10745 Dickson Court, Los Angeles.

Michael Keegan-Dolan / Teaċ Daṁsa, Loch na hEala (Swan Lake), November 9, 2019, Royce Hall, UCLA, from top: Rachel Poirier (left) and Alex Leonhartsberger (foreground); Michael Murfi, (left) Leonhartsberger (sitting), Erik Nevin, Zen Jefferson and Keir Patrick; Leonhartsberger (left), Patrick, Murfi, Nevin, Jefferson, and Dr. Elizabeth Cameron Dalman; Murfi, Nevin, Dalman, and Patrick; Poirier, Latisha Sparks, Carys Staton, and Anna Kaszuba. Photographs by Reed Hutchinson, images courtesy and © the photographer, the choreographer, the artists, and CAP UCLA.

MATTHEW BOURNE’S CINDERELLA

The ticking clock at the heart of CINDERELLA provided Matthew Bourne with an expedient opportunity to play with circular time when creating his 1997 theater/dance work, which is—along with Play without Words—his closest flirtation with existentialism.

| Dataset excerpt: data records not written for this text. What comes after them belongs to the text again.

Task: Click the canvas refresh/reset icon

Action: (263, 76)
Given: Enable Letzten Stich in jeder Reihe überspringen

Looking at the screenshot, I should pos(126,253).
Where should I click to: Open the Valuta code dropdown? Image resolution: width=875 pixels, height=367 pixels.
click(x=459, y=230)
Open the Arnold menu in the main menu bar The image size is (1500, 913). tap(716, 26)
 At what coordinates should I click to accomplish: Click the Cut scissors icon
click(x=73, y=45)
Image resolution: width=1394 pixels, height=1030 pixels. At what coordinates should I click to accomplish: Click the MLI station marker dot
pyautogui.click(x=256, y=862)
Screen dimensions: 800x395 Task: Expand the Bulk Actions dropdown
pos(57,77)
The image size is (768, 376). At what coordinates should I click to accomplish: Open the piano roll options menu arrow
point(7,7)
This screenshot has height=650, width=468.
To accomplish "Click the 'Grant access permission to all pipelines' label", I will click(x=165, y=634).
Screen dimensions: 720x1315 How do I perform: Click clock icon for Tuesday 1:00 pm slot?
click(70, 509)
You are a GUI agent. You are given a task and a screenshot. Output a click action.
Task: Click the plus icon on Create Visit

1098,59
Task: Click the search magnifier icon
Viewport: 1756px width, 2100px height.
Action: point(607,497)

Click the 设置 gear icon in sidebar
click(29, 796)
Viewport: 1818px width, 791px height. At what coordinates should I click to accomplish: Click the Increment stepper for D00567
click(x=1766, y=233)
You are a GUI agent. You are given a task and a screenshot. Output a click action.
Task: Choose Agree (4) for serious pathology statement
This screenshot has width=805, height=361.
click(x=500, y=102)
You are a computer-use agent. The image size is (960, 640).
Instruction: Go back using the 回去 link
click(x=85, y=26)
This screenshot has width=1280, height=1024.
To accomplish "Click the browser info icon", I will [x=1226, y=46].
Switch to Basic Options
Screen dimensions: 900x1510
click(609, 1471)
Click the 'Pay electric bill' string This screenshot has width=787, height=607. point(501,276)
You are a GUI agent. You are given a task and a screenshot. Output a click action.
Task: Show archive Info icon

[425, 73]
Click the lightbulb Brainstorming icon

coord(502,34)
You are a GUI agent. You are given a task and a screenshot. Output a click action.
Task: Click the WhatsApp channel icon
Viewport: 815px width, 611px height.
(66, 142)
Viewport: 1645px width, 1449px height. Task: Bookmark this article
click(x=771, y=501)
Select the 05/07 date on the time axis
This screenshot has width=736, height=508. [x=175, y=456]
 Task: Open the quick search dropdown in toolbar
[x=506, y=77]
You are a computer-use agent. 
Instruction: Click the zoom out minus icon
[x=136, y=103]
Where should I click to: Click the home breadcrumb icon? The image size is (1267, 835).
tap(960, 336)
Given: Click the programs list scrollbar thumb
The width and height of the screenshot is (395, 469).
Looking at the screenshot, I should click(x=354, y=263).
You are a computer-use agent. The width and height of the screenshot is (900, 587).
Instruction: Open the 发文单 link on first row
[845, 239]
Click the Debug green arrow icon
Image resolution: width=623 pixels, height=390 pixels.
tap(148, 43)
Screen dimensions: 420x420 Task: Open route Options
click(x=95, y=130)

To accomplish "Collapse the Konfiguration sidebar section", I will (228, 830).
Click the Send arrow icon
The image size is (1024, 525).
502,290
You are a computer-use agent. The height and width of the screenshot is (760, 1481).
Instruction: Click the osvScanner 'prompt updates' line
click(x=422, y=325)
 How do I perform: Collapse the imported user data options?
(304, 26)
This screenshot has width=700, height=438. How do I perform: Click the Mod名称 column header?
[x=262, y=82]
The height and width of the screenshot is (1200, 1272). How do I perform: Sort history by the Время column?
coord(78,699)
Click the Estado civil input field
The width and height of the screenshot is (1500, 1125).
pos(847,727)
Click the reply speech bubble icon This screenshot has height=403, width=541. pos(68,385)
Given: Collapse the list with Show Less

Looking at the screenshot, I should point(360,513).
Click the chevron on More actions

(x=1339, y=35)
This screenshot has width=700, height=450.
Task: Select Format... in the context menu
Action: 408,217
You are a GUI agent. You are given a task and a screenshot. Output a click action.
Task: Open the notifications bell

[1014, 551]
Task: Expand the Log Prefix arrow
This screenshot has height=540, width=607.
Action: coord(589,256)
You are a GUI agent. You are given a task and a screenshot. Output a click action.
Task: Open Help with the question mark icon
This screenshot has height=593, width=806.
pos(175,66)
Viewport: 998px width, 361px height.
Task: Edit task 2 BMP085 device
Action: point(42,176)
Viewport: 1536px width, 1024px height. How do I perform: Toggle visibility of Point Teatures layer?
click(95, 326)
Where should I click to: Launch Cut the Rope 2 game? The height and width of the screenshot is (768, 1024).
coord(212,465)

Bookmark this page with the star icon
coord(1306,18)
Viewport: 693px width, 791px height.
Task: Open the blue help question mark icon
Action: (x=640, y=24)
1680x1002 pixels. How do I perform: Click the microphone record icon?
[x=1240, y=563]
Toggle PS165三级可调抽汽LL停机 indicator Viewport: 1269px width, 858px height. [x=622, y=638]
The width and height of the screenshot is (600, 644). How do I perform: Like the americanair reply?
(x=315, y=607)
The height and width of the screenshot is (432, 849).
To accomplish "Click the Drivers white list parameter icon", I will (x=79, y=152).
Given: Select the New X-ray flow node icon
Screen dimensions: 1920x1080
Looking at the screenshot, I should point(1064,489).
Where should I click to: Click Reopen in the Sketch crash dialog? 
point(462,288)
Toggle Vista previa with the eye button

The ghost of Noël Coward haunts the piece, now in revival at the Ahmanson Theatre—specifically the 1940s David Lean-directed classics of bourgeois rectitude In Which We Serve and Brief Encounter. And if—twenty years on from his Los Angeles premiere with Swan Lake—Bourne’s mockery of middle-class British values now feels like a reflexive embrace, there are scenes in CINDERELLA where his embroidered patterns transcend their frankly ornamental thrust and affect a lurch (a signature Bourne move) toward magic.

CINDERELLA—which takes place during the London Blitz of 1940—comes alive in its middle section, with the ascent to the ceiling of a large mirrored ball. This forty-minute act—a flashback and its aftermath—is set inside the Café de Paris, the West End club where Coward introduced many of his cabaret performances. Cinderella’s liberation on the dance floor releases all the principals from the drab, monochrome set of Act One, and the even darker milieu of spivs and streetwalkers in the Underground scene of Act Three. The capital endured over fifty consecutive days of Luftwaffe bombing, and a sense of fatalism walked among the ruins, on stage as in life. An ingenious five-soldiers-and-a-girl ballroom dance represents a beautiful escape from the horrors of war and a summation of its creator’s formula: defiance through energy and joy.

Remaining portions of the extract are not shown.